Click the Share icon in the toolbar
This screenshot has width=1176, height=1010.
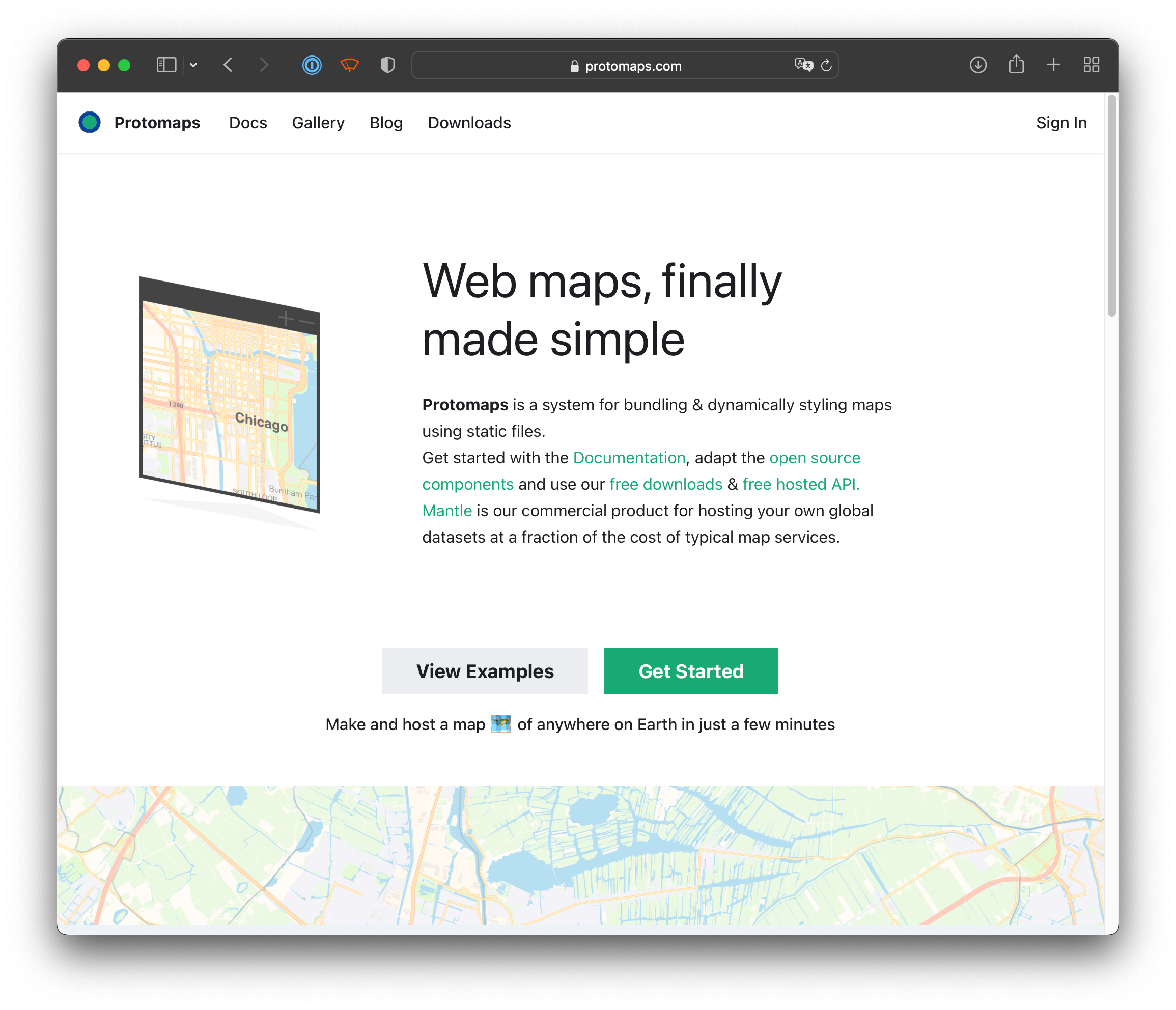[x=1016, y=65]
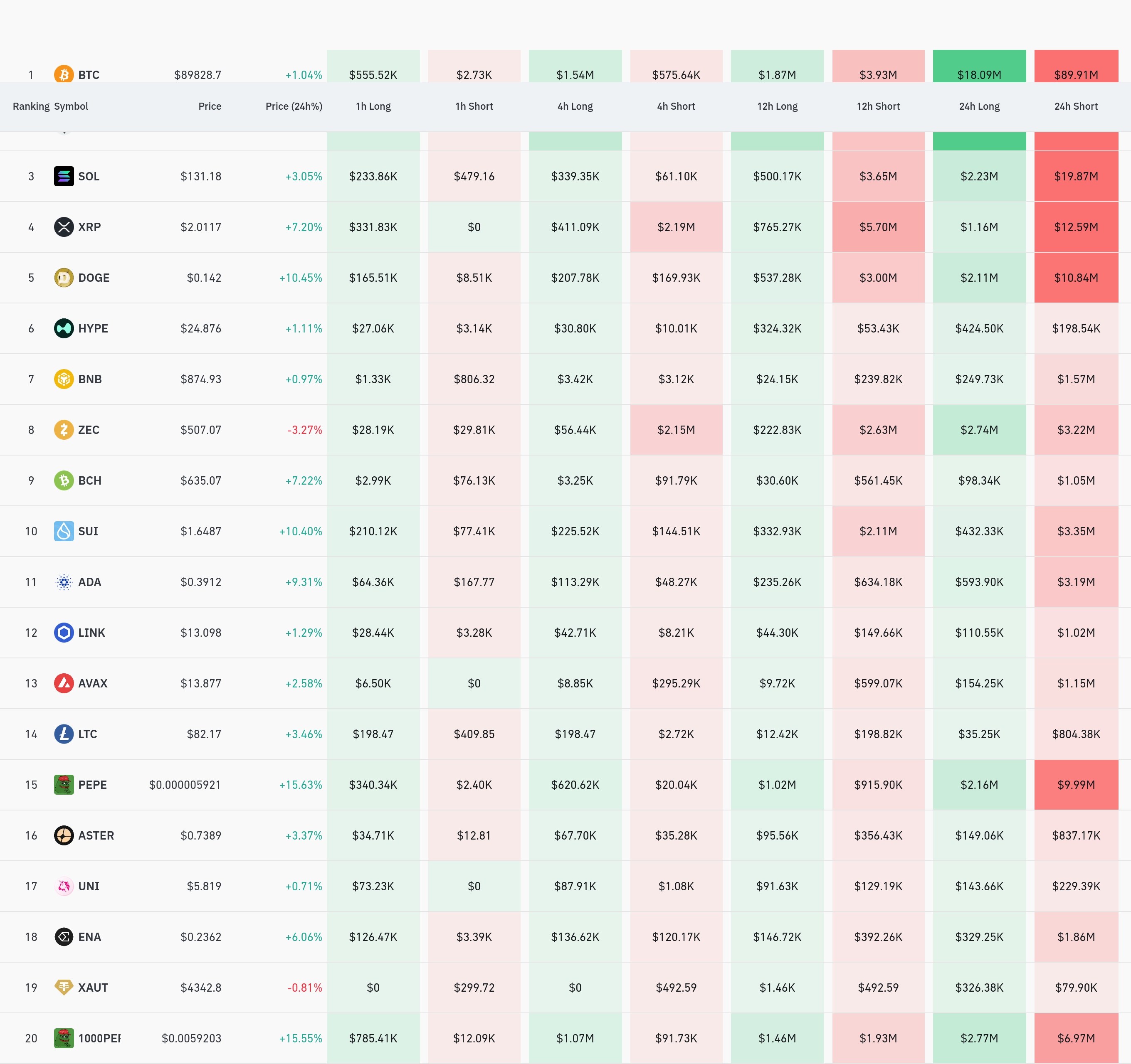Screen dimensions: 1131x1064
Task: Click the BNB coin icon
Action: (64, 379)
⁂
**EXERCISE INSTRUCTIONS:** For this exercise, return the data above exactly and leave every picture out.

**RESULT FOR THIS TASK:**
Click the Share icon in the toolbar
This screenshot has width=1176, height=1010.
[x=1016, y=65]
Screen dimensions: 1131x1064
Task: Click the BNB coin icon
Action: (64, 379)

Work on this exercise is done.